### Problem details
How many lines in the data below contain the word "green"? Reply with the number only.

══════════════════════════════

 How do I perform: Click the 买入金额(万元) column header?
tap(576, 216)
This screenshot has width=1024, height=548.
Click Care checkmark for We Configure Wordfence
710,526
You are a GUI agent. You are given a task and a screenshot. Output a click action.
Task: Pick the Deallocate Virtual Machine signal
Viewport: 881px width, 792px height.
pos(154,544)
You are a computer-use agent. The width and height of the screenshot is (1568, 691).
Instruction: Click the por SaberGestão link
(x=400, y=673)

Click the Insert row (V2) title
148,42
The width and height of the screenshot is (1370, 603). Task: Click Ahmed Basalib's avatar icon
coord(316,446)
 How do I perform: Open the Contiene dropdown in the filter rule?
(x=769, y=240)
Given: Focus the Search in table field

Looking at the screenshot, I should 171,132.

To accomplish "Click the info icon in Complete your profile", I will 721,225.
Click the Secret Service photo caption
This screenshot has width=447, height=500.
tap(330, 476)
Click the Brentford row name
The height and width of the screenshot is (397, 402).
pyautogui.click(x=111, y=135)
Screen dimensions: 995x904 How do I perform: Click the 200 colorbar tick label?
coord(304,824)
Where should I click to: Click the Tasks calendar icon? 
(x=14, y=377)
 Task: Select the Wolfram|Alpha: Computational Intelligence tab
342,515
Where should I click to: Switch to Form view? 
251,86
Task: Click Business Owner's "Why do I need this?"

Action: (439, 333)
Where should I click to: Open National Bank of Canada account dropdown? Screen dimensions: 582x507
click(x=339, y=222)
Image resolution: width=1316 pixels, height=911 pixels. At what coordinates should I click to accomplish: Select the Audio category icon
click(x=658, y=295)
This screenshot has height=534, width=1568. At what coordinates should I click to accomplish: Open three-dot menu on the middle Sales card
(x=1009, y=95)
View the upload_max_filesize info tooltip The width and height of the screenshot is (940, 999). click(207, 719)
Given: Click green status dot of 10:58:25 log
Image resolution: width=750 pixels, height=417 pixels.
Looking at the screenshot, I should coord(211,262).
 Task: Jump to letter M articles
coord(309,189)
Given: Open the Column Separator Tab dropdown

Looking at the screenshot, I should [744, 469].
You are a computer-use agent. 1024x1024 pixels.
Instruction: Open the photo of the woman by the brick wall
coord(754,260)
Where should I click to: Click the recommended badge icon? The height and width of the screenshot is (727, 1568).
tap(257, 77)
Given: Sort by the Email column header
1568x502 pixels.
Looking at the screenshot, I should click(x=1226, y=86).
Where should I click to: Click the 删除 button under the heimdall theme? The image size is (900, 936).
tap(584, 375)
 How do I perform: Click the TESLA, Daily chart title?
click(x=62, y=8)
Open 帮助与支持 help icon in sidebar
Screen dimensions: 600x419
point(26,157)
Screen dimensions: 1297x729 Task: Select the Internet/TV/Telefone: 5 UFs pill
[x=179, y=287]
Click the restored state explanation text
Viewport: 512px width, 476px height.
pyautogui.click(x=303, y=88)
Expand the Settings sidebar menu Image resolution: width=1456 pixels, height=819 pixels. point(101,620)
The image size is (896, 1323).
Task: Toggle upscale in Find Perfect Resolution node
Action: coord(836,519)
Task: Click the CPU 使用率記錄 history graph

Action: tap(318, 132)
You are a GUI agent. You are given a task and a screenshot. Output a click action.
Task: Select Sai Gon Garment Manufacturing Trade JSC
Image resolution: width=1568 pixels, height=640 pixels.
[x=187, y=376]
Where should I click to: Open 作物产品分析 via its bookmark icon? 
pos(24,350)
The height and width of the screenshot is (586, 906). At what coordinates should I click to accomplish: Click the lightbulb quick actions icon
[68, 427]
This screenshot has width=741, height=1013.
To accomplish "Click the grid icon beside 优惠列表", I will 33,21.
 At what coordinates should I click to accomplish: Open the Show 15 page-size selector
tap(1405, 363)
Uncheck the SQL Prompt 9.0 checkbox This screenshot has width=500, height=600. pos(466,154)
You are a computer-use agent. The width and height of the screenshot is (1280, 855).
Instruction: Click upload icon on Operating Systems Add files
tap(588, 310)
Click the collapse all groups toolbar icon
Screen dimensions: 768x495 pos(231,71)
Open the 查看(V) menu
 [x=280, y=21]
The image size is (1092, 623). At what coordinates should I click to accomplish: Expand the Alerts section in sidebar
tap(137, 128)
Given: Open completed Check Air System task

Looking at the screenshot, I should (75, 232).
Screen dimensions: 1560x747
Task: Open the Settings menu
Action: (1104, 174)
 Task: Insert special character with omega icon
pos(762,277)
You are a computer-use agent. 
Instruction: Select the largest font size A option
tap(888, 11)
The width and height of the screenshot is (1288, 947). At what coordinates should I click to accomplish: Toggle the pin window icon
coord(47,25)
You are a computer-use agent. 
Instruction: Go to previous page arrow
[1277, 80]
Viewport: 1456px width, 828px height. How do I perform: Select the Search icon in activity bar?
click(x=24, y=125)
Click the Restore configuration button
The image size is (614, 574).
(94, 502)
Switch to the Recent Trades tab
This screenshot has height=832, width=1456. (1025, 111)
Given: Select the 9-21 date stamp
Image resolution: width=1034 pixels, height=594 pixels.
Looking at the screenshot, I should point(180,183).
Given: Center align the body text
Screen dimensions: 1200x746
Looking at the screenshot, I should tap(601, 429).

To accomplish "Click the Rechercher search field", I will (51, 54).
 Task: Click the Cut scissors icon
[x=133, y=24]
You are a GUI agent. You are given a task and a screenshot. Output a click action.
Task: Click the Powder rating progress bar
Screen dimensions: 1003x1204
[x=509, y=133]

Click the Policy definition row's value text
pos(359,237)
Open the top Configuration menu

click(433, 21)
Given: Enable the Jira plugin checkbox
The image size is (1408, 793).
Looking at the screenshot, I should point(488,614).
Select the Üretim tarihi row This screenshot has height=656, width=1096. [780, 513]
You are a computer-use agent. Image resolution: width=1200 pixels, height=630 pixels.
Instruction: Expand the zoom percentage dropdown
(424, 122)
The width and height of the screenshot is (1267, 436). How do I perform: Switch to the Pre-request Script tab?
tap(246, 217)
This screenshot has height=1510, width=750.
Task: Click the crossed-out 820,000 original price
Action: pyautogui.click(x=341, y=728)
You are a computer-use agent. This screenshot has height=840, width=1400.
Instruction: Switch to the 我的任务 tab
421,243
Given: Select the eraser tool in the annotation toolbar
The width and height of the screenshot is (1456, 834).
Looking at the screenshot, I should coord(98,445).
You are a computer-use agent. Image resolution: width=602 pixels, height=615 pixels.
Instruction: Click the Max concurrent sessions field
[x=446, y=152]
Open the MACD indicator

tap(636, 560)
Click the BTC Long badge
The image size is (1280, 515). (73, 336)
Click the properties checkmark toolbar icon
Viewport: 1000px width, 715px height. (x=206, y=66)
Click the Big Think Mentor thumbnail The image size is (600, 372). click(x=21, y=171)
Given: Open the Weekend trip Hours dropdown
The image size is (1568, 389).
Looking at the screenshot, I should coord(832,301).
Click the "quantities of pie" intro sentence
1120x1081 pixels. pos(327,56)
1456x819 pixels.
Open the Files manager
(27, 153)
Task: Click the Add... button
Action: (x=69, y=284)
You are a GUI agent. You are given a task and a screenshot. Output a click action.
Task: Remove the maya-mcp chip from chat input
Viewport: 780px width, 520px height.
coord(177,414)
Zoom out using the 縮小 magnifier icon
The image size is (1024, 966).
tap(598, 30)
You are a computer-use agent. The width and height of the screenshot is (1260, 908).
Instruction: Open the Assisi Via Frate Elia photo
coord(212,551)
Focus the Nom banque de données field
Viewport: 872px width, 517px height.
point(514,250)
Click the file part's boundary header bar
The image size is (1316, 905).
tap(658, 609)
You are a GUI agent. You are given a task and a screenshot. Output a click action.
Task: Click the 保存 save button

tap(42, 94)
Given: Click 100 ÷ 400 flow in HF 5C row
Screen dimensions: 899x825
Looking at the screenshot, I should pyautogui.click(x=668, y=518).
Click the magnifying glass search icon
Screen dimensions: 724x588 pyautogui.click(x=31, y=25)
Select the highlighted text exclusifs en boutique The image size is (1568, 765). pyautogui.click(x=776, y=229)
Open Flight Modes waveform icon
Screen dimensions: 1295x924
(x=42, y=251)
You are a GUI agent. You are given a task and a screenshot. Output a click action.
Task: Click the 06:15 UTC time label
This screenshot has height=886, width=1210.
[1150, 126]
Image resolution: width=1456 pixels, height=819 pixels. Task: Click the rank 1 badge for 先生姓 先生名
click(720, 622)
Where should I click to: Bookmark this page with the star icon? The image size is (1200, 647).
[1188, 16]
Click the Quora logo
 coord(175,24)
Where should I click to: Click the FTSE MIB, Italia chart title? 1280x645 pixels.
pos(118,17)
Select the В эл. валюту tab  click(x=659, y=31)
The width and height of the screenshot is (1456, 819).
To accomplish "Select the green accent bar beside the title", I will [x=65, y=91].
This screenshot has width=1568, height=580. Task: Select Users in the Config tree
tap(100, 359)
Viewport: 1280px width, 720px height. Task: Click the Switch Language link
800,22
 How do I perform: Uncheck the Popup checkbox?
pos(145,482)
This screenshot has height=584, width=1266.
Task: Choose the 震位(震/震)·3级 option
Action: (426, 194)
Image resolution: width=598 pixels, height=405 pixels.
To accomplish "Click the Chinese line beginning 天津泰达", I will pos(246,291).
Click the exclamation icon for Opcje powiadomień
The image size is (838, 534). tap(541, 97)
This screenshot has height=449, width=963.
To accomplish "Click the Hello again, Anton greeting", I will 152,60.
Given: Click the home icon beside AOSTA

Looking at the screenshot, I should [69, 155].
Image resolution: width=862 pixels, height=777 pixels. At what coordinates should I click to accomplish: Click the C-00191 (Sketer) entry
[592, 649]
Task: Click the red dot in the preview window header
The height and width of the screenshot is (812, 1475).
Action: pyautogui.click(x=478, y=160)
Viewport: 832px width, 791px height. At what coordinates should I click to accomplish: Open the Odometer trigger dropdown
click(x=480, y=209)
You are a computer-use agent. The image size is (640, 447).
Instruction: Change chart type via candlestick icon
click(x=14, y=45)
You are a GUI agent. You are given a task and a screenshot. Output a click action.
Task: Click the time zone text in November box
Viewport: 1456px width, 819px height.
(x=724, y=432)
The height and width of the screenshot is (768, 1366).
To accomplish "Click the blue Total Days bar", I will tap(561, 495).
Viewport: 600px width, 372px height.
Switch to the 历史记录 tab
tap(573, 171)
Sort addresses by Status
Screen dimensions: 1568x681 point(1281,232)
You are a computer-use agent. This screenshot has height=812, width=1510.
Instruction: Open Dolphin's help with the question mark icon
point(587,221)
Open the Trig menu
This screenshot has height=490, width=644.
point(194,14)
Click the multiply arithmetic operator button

══════════════════════════════

### Written response
2